• Selection:
Reflect on how reading, writing, and interpreting literature initiates and contributes to cultural and social conversations.
- Examine how the production and interpretation of literature is shaped by historical, social, and cultural contexts.
Analyze how literature from different cultures, movements, and time periods employ narrative and stylistic strategies to convey complex ideas and meanings.
- Compose projects (written, digital, or audio) that utilize critical thinking, analysis, and research to situate literature within diverse cultural and conceptual frameworks.
- Identify connections between literature and values, experiences, and practices of multiple cultures.
-Develop an approach to reading, writing, and interpretation that demonstrates an understanding of human experience from multiple cultural vantage points.
OVERVIEW
For this final project of the semester, we will reach beyond the classroom to explore the relationship between books and lived experience by conducting an interview and discussing the results. You will be required to interview an immigrant woman based on questions that interest you, and then compare the responses you receive to one or more of the women you have read about this semester in novels and memoirs. Through this experience, you will see in more depth the relationship between literature and less formal self-presentations (oral or written). You will perhaps uncover more direct emotional responses, less organized thoughts, and/or new ideas that emerge without the distance and careful processing through structured and polished writing for publication. You will then provide a commentary on what you observe and a written reflection on your experience.
THE INTERVIEW
To select a subject to interview, carefully consider whom you might most easily approach and how best to proceed. Selecting someone you know personally (family member, friend) or professionally (a coworker, a fellow student, someone you know from a club or place of worship, a past teacher) is ideal. The more distant your acquaintance, the more care you will want to take in when and how to approach them. Use respect and be professional. Avoid scenarios such asking a random restaurant server with an unfamiliar accent or woman checking out your groceries, “Hey, are you from another country? Can I interview you for my English class?”
For this online course, an email exchange will work well, in which you pose questions, the interviewee writes their answers, and then you follow up with any additional queries or requests for information. This material can then be cut and pasted into a document which you will be required to submit for credit. If you conduct an in-person or oral interview (by phone or Zoom), you will need to transcribe the interview and submit it for credit. Whatever the format, your written transcript should be at least 700 words. This likely means at least four questions (assuming you get detailed responses from your interviewee) or more if the answers are short. This is why you should let the interviewee in an email exchange know you may ask follow-up questions to get additional details.
*USE THIS OPTION BELOW*
If you ultimately do not succeed in finding someone to interview, you may select an interview with an immigrant woman available at the Archive of Immigrant Voices
(https://archiveofimmigrantvoices(dot)omeka(dot)net/),
a collection of interviews conducted by students at the University of Maryland from 2012 to the present day. Each interview there includes a photo, an audio file, and a written transcription of the interview. Note: While using one of these interviews means you do not have to transcribe (type out a recorded interview you conducted in person or cut and paste an email interview), the questions will not be your own. Thus, you may need to read more than one interview from the Archive that best meets your needs for this assignment. Instead of submitting a written transcript with your project, you will identify the individual interviewee you worked with, including the interviewees name and the URL. Appropriate URLs will look like this one for Bebe Lila Spooner Melville, born in Guyana:
https://archiveofimmigrantvoices(dot)omeka(dot)net/items/show/79.

• Problem to work on: In the assignment description, what is the minimum length for the written interview transcript?

• Excerpted data:
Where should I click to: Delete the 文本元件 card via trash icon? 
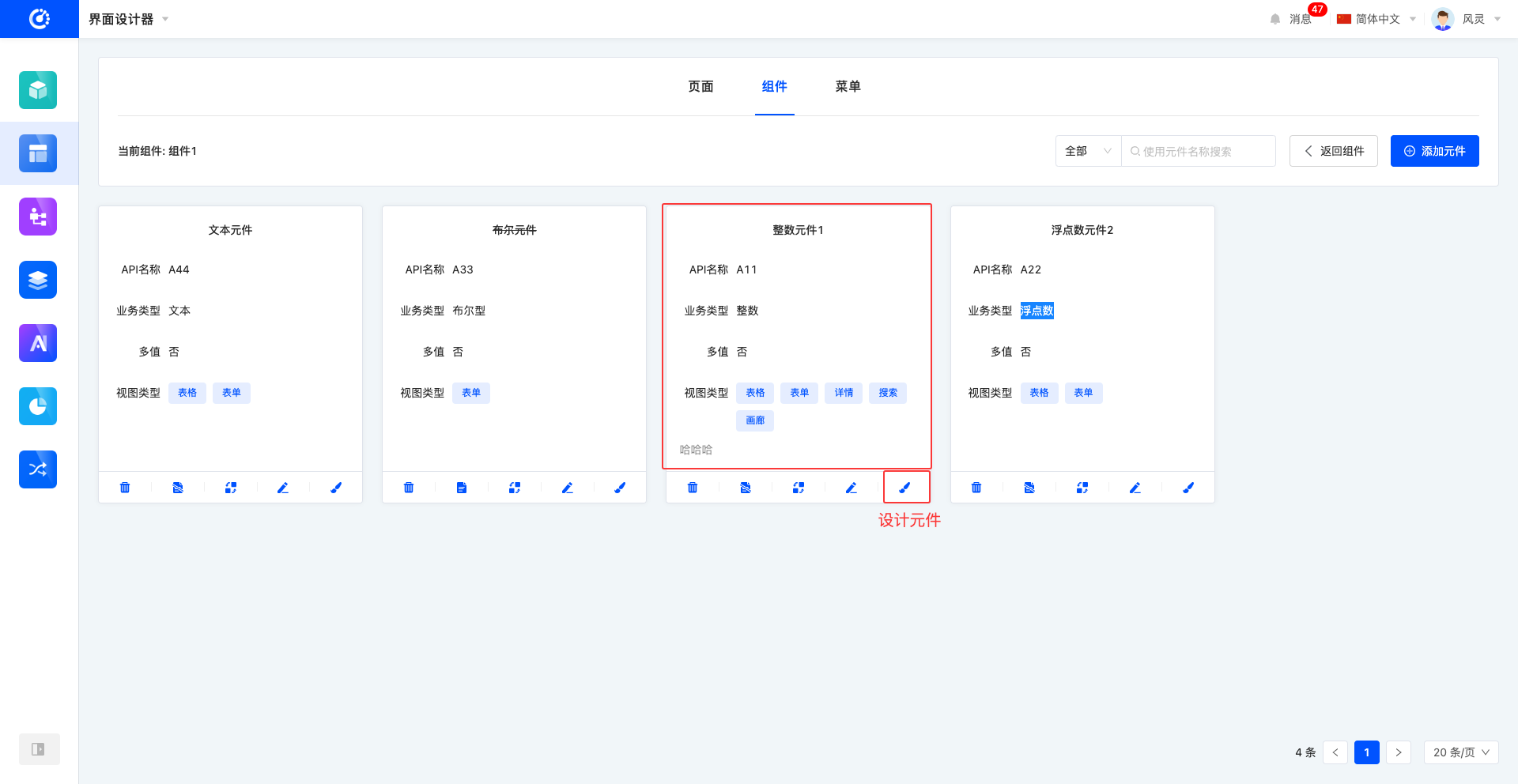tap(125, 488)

==

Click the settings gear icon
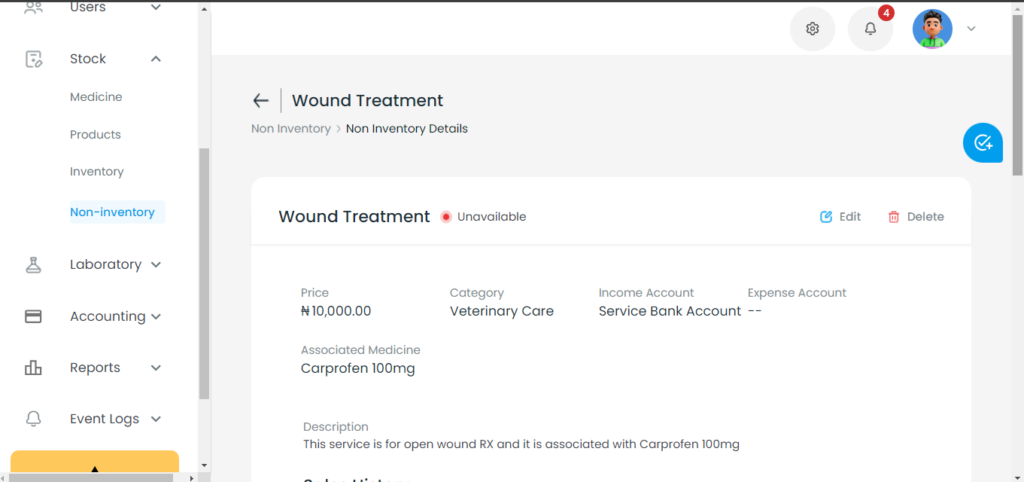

• Correct response: At least 700 words.